2009年は、世界天文年ですが、皆様ご存知の近代科学の祖であるガリレイが、1609年、今では、木星の衛星は63個発見されているそうですが、4つの惑星、イオ、エウロハ、ガニメデ、カリストを自家製の望遠鏡で発見し、太陽の黒点を観測し、地動説を確信した年から400年の記念すべき年です。この1月4日には、澤自然科学系学長補佐による今年最初の天文教育講座も本学で開催され、好評でした。また、今年は、チャールズ・ダーウィンが誕生して200年目に当たり、彼が「種の起源」で自然淘汰説、進化論を展開してから150年の節目の年でもあります。ポアンカレが「科学と方法」を出版したのは、今から100年前のことです。

私は、昨年、本学で開かれたいくつかの学会の挨拶の中で、私の師でありました故小川修三や小林・益川両氏の師でもありました、故坂田昌一先生の、40年前の論文「平和の論理の創造と科学者の社会的責任」から、「なによりもまず科学者自身が哲学の貧困を克服し、自然と社会の全域を見透す能力を取り戻さねばならない」という言葉を引用しました。

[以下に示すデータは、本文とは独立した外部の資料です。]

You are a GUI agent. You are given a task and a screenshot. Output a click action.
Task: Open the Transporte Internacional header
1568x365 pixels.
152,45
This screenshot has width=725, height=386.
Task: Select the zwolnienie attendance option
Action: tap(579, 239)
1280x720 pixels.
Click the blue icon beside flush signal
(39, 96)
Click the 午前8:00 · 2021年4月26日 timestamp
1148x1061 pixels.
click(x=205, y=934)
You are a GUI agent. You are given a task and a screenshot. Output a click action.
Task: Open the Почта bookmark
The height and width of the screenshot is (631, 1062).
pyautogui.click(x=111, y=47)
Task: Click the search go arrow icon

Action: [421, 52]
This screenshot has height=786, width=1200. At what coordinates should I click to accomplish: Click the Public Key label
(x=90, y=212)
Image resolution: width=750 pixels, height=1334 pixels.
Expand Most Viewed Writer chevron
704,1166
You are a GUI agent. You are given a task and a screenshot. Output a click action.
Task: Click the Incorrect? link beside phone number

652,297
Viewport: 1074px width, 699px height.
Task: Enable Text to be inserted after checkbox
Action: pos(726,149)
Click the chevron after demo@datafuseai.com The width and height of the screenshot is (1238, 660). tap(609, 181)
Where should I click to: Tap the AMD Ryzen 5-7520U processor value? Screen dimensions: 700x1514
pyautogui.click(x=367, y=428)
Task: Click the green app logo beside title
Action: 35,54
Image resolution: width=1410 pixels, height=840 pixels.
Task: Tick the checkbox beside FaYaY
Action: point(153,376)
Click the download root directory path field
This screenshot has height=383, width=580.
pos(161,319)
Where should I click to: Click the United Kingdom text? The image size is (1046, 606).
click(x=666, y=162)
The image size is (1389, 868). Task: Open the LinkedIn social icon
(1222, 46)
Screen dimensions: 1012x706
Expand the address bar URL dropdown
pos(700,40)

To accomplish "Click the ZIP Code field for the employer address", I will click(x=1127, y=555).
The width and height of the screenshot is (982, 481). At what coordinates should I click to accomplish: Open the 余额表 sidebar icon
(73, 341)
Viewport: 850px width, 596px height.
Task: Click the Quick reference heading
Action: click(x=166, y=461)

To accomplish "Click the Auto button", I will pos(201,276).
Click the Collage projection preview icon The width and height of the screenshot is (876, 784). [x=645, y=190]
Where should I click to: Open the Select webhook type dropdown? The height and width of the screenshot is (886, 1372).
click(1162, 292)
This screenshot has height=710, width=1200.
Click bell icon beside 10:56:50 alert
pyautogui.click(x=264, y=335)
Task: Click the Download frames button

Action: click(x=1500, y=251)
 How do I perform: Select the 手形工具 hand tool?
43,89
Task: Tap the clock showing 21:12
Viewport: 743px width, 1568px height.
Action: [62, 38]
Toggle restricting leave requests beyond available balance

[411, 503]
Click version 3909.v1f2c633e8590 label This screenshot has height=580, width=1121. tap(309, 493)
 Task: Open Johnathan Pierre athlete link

哲学の貧困を克服し、自然と社会の全域を見透す能力を持たねばならないことは、これからの子供たちの人格発達とそれを支える学校や社会の在り方を考える上で、なによりも私自身が自戒しながら、このことを考えていかねばならないと思っています。

最後に、今年が、少しでも明るい年になることを願って、そして職員一同、心身ともに健康な中で、学生の方々の教育や支援をおこなえるよう、また教員の方々に対しては、一人一人の教育研究の飛躍的発展を願って、学生の皆さんにあっては、この大学で学んでよかったと心から思っていただけることを願って、国立大学法人愛知教育大学長としての私の年頭の挨拶といたします。